_MATERIAL SHOWN_

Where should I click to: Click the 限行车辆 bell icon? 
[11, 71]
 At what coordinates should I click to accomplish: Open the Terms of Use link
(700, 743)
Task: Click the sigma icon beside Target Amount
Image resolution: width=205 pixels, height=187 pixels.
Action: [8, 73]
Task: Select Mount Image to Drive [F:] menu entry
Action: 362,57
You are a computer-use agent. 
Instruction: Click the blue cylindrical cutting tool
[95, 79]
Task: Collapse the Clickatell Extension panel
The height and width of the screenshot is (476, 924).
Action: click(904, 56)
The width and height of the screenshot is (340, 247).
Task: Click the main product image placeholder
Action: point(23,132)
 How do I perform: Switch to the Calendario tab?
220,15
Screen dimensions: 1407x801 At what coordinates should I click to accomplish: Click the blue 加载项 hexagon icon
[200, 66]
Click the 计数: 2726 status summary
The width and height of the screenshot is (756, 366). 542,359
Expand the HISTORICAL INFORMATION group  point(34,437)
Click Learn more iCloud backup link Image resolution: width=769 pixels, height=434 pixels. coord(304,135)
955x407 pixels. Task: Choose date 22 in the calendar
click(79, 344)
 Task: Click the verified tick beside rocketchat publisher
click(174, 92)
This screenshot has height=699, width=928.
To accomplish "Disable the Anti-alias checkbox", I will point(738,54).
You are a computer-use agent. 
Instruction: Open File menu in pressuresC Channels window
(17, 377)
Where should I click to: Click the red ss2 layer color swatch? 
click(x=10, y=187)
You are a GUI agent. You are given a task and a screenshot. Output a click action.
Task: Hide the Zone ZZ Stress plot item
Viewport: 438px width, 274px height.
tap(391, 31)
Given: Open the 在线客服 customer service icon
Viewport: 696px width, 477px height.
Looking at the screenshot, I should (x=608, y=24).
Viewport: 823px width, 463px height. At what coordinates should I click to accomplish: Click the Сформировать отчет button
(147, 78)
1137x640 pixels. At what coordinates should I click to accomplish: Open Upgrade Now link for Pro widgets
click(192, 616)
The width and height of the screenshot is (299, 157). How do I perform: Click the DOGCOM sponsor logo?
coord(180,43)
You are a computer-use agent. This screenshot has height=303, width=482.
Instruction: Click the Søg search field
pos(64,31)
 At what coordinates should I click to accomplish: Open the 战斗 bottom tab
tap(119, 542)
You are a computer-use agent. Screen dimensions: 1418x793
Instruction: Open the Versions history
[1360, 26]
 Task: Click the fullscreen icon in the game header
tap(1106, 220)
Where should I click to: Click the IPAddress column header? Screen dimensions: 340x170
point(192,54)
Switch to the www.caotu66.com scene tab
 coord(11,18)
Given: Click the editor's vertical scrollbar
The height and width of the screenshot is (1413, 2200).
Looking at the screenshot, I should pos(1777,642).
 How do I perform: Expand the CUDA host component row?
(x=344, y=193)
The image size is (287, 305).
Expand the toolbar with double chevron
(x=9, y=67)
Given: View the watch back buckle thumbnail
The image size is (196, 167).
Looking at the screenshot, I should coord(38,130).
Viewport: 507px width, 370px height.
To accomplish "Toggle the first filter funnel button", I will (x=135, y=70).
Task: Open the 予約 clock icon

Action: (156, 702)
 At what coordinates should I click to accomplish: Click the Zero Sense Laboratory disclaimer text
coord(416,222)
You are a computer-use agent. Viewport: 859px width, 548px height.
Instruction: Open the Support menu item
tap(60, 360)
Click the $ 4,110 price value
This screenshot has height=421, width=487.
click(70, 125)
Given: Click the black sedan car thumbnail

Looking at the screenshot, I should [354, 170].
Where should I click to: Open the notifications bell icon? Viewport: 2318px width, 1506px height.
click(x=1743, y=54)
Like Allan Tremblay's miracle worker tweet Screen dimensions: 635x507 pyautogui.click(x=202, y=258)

_GIVEN REQUEST_
Rewrite the entries from the line with "At what coordinates should I click to accomplish: Click the Zero" up to and including the line with "click(70, 125)", changing "Support" to "Help" and leaving everything else unchanged.

_RESPONSE TO THE TASK_
 At what coordinates should I click to accomplish: Click the Zero Sense Laboratory disclaimer text
coord(416,222)
You are a computer-use agent. Viewport: 859px width, 548px height.
Instruction: Open the Help menu item
tap(60, 360)
Click the $ 4,110 price value
This screenshot has height=421, width=487.
click(70, 125)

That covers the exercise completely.